◆ What to work on:
Copy, from the data below, each line that has the word "dropdown".

◆ Recorded information:
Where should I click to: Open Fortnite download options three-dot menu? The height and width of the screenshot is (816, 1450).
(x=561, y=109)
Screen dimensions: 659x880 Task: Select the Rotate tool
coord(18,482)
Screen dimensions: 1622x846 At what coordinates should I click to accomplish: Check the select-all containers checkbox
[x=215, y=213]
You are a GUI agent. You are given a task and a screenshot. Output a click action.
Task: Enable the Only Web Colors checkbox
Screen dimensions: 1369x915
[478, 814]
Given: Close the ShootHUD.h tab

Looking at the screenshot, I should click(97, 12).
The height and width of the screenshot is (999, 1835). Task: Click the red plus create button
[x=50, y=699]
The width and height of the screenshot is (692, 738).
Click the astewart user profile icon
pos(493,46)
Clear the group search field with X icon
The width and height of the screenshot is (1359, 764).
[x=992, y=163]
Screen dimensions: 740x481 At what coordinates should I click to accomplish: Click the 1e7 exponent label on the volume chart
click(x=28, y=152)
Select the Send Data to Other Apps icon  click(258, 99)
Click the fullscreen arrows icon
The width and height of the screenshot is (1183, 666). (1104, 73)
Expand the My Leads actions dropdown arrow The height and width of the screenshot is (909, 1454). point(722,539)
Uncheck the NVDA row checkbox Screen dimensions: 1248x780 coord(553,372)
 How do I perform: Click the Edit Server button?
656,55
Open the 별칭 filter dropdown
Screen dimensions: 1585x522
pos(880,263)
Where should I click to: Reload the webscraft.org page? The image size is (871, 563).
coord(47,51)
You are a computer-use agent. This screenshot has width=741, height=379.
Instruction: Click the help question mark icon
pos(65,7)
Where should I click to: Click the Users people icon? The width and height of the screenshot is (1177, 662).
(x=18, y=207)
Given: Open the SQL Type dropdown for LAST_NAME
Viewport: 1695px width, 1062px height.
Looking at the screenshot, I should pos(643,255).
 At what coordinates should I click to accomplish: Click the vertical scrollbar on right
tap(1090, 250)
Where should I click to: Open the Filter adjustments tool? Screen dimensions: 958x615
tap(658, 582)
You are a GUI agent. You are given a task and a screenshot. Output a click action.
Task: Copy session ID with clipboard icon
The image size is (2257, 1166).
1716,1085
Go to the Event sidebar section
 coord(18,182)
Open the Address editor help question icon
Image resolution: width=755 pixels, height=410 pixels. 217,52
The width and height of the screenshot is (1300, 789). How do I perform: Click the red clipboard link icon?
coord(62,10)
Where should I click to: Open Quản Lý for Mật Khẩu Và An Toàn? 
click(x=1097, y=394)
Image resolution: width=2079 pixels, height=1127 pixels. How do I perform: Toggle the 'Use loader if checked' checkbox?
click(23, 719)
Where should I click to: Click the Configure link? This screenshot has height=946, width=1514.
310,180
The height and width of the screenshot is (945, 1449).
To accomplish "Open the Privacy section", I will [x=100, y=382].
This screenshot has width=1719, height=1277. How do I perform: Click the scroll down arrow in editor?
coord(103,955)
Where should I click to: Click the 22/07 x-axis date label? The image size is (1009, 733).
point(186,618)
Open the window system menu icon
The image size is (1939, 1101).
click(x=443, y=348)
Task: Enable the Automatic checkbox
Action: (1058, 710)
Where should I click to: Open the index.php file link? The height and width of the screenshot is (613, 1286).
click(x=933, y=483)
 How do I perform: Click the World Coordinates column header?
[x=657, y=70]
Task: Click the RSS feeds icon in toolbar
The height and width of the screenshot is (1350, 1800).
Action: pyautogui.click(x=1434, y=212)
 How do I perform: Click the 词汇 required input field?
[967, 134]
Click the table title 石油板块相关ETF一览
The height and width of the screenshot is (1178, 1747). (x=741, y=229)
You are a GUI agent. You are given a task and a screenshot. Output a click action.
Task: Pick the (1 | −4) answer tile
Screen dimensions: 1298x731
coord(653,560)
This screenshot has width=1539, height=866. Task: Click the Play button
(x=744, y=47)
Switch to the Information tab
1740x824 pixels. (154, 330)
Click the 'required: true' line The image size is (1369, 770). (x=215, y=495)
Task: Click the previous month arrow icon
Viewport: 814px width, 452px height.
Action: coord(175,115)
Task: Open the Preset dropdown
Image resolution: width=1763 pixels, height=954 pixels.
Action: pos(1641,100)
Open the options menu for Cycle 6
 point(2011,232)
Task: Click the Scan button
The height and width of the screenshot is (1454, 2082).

◆ Response to the task:
Expand the My Leads actions dropdown arrow The height and width of the screenshot is (909, 1454). point(722,539)
Open the 별칭 filter dropdown
Given: Open the SQL Type dropdown for LAST_NAME
Task: Open the Preset dropdown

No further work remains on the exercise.